Les marxistes-léninistes violents tels les maoïstes du Sentier lumineux, dans le Pérou des décennies 1970-1990, ne rejetaient pas non plus la structure étatique, s’adossant du reste au soutien des États du bloc communiste ou d’États arabes autoproclamés progressistes, mais l’exigeaient débarrassée de sa nature « capitaliste » et/ou « fasciste » en attendant le grand soir et la Révolution prolétarienne mondiale. Cette guérilla dirigée par Abimaël Guzman (mort en septembre 2021) restera comme la plus meurtrière – avec à son actif plus de cent mille morts – et l’une des plus tenaces du XXe siècle ; et pourtant elle échoua et sa cible étatique existe toujours, inamovible. Reste l’exception des anarchistes et nihilistes de la fin du XIXe siècle dont la prétention était d’abattre les États existants par des attentats – cette « propagande par le fait » – mais qui demeurent dans l’histoire un épiphénomène dans le temps (années 1880-1910), dans l’espace (essentiellement sud-ouest-européen, russe et étasunien) et même dans l’histoire de la pensée anarchiste. Enfin l’Armée secrète arménienne de libération de l’Arménie (Asala) frappe-t-elle entre 1975 et 1984 des cibles turques mais –  cas très original  – moins pour des raisons indépendantistes (avant l’indépendance de 1991, la République autonome d’Arménie se trouve en URSS) ou politiques contre l’État turc que mémorielles ; il s’agit d’attirer l’attention sur la négation du génocide arménien de 1915 par Ankara, et, accessoirement, de faire libérer ses propres activistes incarcérés.
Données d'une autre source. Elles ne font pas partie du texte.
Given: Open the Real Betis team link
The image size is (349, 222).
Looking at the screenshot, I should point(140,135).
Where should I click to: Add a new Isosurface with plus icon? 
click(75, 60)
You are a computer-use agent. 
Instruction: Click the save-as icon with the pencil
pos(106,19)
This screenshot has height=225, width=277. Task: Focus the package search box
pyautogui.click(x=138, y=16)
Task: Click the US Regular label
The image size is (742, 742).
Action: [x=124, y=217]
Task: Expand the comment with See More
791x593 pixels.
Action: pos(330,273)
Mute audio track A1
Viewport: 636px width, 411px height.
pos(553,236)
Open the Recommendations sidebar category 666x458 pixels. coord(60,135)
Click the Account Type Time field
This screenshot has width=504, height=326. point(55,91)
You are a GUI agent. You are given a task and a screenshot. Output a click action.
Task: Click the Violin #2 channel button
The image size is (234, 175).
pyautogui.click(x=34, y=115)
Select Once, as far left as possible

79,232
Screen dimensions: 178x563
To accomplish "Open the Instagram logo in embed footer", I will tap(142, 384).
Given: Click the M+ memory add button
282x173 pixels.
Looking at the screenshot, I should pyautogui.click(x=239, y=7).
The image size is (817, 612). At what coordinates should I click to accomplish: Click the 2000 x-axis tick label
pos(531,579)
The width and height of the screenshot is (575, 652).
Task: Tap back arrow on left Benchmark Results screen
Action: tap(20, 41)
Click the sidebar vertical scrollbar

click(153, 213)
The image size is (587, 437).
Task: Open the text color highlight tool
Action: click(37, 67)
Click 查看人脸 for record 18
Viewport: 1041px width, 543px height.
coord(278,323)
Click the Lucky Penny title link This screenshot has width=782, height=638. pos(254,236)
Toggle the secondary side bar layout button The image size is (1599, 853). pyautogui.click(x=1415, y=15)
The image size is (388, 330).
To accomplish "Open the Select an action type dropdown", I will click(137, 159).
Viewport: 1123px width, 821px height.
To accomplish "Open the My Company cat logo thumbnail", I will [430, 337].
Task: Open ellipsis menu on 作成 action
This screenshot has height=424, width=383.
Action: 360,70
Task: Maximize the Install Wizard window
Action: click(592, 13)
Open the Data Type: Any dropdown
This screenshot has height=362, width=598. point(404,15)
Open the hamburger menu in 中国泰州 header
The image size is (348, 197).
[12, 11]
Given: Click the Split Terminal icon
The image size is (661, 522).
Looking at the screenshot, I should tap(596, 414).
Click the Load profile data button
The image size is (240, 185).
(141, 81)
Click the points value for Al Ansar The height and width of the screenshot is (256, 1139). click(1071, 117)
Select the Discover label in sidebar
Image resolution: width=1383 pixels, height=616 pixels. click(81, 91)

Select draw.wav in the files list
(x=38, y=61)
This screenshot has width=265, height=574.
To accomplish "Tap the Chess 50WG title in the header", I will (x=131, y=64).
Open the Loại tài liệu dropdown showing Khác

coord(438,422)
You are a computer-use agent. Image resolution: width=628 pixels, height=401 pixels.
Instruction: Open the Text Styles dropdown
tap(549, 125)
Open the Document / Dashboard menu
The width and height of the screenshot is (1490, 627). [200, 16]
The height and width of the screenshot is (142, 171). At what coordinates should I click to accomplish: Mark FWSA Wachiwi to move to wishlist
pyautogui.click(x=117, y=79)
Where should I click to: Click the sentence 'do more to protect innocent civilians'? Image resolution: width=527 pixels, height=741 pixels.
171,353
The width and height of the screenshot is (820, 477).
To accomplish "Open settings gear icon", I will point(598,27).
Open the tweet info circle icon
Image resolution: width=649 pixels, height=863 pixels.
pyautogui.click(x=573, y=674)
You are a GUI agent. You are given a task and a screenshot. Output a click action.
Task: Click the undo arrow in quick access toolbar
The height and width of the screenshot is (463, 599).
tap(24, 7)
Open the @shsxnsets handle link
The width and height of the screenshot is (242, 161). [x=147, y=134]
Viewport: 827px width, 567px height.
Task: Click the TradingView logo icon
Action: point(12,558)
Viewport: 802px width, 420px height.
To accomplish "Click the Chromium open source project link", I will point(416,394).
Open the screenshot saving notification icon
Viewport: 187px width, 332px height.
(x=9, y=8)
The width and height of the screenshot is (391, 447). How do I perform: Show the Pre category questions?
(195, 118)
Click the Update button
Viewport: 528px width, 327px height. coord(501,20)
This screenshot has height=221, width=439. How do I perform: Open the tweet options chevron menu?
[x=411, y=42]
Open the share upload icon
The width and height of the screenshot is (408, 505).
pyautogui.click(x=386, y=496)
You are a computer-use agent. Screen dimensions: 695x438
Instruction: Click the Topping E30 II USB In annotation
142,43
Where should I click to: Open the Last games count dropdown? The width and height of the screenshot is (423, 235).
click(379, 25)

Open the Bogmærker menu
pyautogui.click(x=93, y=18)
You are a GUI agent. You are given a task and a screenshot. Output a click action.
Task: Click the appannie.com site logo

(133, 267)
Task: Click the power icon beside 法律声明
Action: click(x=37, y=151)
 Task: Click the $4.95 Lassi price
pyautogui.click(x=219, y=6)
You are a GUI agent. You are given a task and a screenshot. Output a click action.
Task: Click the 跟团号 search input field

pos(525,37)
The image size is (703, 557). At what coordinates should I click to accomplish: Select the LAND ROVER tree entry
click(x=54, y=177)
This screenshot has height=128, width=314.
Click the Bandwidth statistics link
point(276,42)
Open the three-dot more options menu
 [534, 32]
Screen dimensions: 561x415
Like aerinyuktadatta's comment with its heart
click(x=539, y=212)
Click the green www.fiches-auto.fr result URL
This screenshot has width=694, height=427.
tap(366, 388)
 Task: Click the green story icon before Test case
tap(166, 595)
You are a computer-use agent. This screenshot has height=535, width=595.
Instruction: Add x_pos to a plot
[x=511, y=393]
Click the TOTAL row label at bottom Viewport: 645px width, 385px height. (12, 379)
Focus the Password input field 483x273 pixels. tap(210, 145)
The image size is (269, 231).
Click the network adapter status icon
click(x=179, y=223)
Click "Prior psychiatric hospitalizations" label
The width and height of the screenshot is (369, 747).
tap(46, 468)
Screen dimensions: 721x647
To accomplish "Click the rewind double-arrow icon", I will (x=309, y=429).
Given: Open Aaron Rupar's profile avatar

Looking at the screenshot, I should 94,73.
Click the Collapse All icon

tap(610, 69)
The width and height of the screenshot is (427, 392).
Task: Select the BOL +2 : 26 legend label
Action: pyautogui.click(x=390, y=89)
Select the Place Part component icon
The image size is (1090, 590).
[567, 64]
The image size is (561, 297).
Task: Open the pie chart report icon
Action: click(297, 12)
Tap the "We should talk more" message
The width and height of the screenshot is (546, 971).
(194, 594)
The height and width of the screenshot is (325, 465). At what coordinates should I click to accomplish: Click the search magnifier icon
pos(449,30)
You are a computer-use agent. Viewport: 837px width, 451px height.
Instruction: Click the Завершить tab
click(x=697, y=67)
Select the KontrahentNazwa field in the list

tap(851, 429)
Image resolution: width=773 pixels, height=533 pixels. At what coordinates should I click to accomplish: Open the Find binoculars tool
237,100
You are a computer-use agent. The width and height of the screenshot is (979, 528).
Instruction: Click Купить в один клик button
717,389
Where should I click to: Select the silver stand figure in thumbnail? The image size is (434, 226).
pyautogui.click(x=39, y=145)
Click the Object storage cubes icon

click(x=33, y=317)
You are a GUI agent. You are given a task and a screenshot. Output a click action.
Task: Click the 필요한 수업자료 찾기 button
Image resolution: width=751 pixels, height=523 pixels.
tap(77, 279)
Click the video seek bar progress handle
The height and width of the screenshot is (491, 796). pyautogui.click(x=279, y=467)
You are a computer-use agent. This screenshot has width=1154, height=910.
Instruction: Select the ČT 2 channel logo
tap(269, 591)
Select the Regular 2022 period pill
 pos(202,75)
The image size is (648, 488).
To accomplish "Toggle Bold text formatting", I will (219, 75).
Peu de volonté donc finalement, mais pas davantage d’efficacité. Les groupes terroristes, par définition moins nombreux relativement aux forces de l’ordre policières et militaires des États, ne disposent pas de leur puissance de feu, sauf très exceptionnellement et en one shot quand ils utilisent des armes par destination tels des avions civils projetés sur des gratte-ciels. L’effet de surprise, la souplesse d’action, la rapidité d’initiative et la nécessité du secret leur interdisent des troupes pléthoriques et des lieux de regroupement trop considérables. Espaces contrôlés, personnels rares, armements non stratégiques, moyens limités ; comment acquérir, subtiliser et entreposer hélicoptères ou avions de combat, chars d’assaut ou navires de guerre ? Plutôt susciter la peur et le ressentiment de populations visées qui exigeront davantage de sécurité auprès de leur gouvernement, affaiblir celui-ci au profit de forces politiques démagogiques jouant la surenchère sécuritaire, affaiblir les finances publiques en contraignant l’État à des dépenses supplémentaires. Les terroristes savent et veulent faire, mais à bas coût et pas pour détruire l’État, ses institutions, ses finances, ses alliés et le fréquent attachement que lui témoigne la population qu’il encadre.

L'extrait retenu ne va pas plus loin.